The San Jose contract also reduced vacation time for many workers, with a maximum of four weeks after nine years, and raised health insurance premiums. 

Sylvia Ulloa, local vice president and a member of the San Jose unit, said the Mercury News has been significantly downsized. 

“We had about 525 people in the newsroom at the newspaper’s peak,” she said. “When MediaNews bought us, we had about 350.” 

The number will drop to about 100 when another provision of the new contract kicks in.
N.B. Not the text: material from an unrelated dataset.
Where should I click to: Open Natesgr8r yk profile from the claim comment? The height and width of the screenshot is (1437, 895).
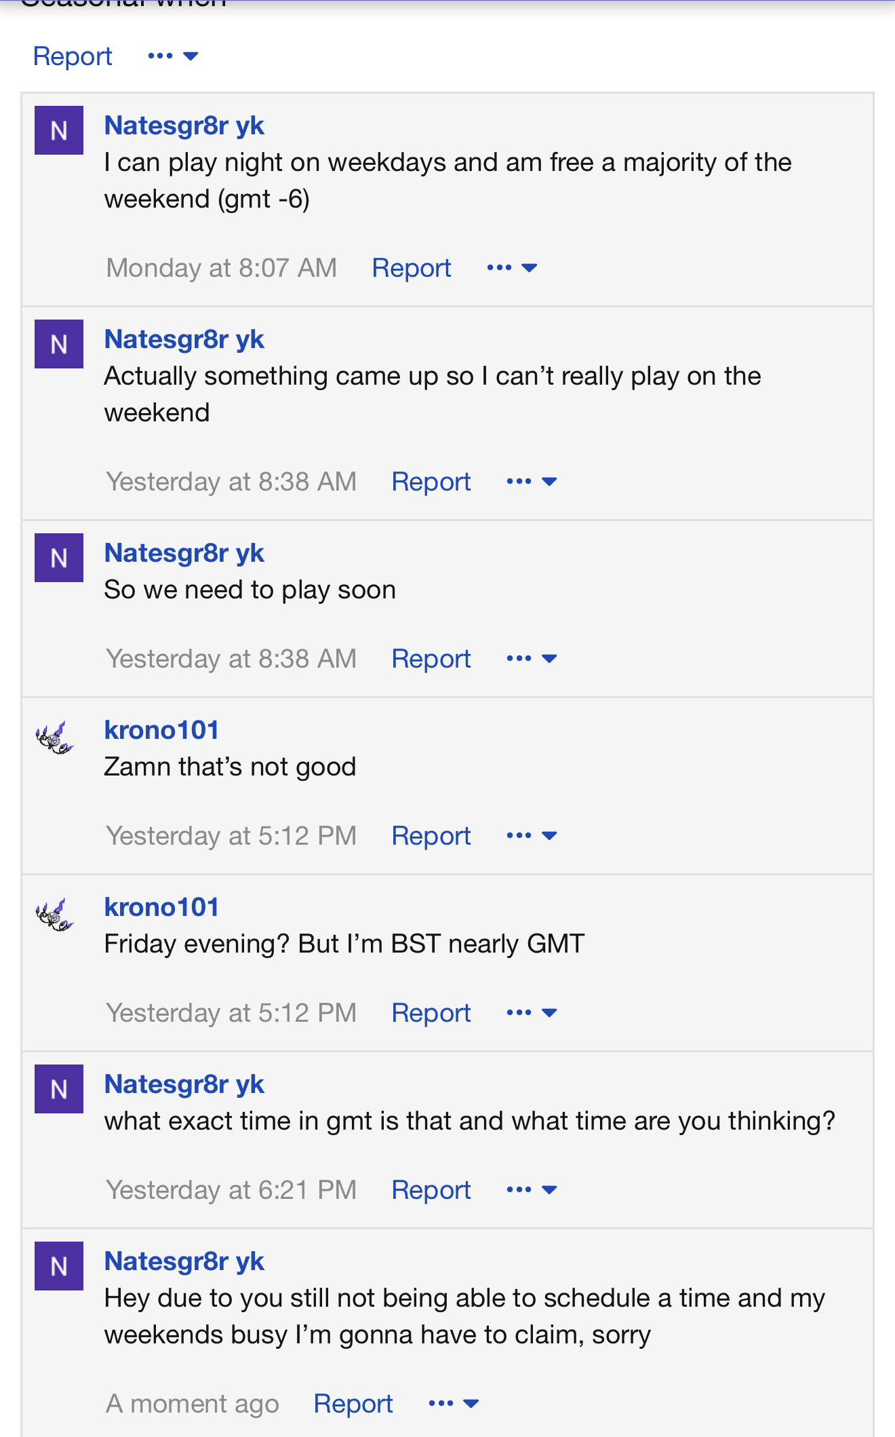[184, 1261]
The pact allows MediaNews to consolidate all of its copyediting functions in Walnut Creek, meaning that editors from within the community may no longer have the final purview over stories written about their communities. 

Of 30 copy editors who may be laid off, 15 could be rehired in Walnut Creek, according to the blog Paper Cuts. 

Both contracts will run for 18 months. 

May brought another flood of bad tidings for the newspaper business.  

Platinum Equity, the Beverly Hills investment fund which bought the San Diego Union-Tribune at the first of the month followed three days later by a move to cut the paper’s staff by 192. Meanwhile, the Los Angeles police union, one of the fund’s major investors, demand a housecleaning of the editorial page staff because of editorials they considered hostile to police. 

The month also saw the end of publication for the Tucson Citizen, which had been published longer than any other Arizona paper, and the announcement that the Ann Arbor News in Michigan will stop publishing July 23. Both will live in trimmed-down online formats. 

On the brighter side, May also brought the close of Trump, The Donald’s glossy exemplar of self-promotion. Word of the magazine’s folding came May 19.